What does the C int main() function return when the program hits a run-time exception (e.g. segmentation fault)?

When searching for an answer I hit many discussions/posts about what main() should return, like this one.

Joel
  • 5,732
  • 4
  • 37
  • 65
meaning-matters
  • 21,929
  • 10
  • 82
  • 142
  • 1
    Related (if not duplicate): [What error code does a process that segfaults return?](https://stackoverflow.com/questions/14599670/what-error-code-does-a-process-that-segfaults-return). – Martin R Apr 16 '19 at 08:15
  • What platform are you asking about ? Linux ? Can you add the relevant tag(s) ? – Sander De Dycker Apr 16 '19 at 08:19
  • @SanderDeDycker Not targeting a particular platform. – meaning-matters Apr 16 '19 at 08:21
  • @meaning-matters : then this question is not answerable : hardware exceptions are not covered by the C standard. – Sander De Dycker Apr 16 '19 at 08:32
  • @SanderDeDycker The C standard doesn't say anything about accessing null pointers, divide-by-zero, ...? – meaning-matters Apr 16 '19 at 08:37
  • @meaning-matters : the C standard refers to [dereferencing a null pointer](https://stackoverflow.com/questions/6793262/why-dereferencing-a-null-pointer-is-undefined-behaviour) and [division by zero](https://stackoverflow.com/questions/3004095/division-by-zero-undefined-behavior-or-implementation-defined-in-c-and-or-c) (as well as other such hardware exceptions) as [undefined behavior](https://stackoverflow.com/questions/2397984/undefined-unspecified-and-implementation-defined-behavior) - ie. not covered by the C standard. – Sander De Dycker Apr 16 '19 at 08:52

2 Answers2

9

It (the main function) doesn't return if the program crashes. If a program crashes, then the operating system would have killed the program, so the program isn't running anymore and that includes the main function. A program that doesn't run can't return anything on its own. What is "returned" to the running environment depends on the operating system, which have taken over after the program.
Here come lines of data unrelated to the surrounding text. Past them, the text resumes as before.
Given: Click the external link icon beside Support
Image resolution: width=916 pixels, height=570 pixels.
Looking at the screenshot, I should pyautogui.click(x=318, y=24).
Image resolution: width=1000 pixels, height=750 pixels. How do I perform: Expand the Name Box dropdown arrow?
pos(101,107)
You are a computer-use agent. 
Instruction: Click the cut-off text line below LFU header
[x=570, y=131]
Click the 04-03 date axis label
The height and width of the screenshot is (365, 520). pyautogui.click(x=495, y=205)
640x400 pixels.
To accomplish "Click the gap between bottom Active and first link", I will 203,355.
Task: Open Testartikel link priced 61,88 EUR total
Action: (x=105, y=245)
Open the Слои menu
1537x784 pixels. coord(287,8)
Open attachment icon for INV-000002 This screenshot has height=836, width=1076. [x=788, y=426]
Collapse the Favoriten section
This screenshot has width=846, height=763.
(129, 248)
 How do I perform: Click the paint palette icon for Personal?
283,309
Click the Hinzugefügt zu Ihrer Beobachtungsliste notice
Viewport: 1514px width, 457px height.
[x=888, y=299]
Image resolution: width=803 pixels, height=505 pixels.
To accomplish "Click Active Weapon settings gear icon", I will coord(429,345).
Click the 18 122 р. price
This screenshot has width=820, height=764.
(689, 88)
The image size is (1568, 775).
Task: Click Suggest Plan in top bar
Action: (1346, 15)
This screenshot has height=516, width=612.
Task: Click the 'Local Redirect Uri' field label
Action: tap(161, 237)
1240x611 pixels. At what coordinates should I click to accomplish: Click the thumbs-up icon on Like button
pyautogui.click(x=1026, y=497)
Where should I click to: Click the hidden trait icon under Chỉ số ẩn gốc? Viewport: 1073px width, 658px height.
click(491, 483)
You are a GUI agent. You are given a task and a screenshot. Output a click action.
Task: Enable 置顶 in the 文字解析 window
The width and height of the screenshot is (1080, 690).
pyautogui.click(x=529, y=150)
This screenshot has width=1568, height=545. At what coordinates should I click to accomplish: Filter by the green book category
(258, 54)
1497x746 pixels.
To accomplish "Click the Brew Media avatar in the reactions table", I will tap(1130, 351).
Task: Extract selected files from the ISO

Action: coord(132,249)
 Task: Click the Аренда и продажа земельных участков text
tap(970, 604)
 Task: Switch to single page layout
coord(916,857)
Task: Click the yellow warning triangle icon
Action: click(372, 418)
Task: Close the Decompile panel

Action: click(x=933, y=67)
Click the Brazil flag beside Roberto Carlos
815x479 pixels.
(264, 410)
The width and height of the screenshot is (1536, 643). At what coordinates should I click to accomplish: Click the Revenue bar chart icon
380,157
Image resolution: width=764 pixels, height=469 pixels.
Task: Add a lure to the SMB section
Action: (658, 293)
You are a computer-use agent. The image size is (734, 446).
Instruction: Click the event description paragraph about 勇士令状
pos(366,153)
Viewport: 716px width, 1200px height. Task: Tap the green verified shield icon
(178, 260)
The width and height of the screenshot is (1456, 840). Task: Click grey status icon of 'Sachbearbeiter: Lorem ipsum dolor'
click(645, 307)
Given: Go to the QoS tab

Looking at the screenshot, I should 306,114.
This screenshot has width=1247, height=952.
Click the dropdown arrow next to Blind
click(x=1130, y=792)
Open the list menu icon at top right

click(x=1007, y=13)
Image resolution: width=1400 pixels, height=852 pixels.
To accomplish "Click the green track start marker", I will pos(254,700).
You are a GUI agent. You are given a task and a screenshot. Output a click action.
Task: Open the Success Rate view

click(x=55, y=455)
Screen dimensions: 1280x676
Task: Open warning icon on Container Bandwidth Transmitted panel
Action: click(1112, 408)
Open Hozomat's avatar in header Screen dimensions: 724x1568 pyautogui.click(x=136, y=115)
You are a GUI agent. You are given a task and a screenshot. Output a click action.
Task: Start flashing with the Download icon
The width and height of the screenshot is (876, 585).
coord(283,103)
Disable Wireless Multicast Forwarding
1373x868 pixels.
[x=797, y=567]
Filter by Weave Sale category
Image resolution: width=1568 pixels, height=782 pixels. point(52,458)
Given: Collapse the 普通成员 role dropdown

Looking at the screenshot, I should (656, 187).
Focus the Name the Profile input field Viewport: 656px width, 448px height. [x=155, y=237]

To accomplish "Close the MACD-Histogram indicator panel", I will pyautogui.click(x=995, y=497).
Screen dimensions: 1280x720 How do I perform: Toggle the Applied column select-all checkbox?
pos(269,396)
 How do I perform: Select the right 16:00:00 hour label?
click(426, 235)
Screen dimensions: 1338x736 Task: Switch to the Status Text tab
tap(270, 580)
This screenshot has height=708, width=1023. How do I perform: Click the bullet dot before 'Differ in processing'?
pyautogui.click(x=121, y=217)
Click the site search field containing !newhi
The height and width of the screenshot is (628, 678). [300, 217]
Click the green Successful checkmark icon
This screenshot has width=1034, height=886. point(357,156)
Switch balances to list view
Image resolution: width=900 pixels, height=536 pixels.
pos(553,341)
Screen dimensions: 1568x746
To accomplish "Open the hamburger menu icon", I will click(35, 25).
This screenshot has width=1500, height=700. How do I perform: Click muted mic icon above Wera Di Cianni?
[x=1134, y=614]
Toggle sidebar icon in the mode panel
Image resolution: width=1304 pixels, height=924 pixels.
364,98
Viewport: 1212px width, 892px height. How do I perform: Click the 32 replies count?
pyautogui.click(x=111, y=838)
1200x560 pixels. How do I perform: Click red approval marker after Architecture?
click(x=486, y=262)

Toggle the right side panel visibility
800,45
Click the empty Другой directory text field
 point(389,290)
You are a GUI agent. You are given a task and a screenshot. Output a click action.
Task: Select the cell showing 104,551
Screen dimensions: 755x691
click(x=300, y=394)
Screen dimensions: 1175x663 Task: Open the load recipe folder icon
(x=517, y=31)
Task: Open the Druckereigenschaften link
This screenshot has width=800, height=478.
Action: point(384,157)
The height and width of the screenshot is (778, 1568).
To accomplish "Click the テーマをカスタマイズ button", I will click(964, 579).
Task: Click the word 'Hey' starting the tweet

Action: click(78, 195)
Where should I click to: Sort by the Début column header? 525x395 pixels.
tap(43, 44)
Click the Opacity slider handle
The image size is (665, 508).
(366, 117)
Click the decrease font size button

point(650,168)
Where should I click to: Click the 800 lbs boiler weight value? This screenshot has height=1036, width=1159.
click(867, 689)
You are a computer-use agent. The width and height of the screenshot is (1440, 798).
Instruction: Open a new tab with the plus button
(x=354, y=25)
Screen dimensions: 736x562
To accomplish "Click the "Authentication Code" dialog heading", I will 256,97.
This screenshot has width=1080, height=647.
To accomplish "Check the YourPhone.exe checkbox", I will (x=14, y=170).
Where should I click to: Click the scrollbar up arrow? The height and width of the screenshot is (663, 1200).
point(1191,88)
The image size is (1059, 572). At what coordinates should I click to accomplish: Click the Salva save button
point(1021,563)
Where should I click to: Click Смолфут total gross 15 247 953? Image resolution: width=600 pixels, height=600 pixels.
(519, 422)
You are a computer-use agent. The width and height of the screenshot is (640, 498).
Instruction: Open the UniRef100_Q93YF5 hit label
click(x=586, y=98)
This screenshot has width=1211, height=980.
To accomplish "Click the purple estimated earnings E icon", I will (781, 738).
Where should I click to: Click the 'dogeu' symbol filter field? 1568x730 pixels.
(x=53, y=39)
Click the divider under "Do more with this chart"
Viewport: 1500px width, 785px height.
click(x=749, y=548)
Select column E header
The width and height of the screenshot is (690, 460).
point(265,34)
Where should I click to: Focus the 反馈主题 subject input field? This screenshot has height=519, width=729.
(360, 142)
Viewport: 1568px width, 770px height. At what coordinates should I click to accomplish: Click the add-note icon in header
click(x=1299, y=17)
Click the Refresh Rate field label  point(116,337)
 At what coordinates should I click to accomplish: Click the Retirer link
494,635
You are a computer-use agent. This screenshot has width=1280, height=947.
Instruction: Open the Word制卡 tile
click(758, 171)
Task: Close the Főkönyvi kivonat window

Whatever is returned is handled by the operating system. For POSIX systems, a process that is killed by a signal (like SIGSEGV, segmentation fault) the OS will return 128 plus the signal number. This is documented in e.g. this waitpid reference page (and the links from it).

For Windows it's typically reported as a cryptic long value (usually the value 0x80000000 plus other flags and data).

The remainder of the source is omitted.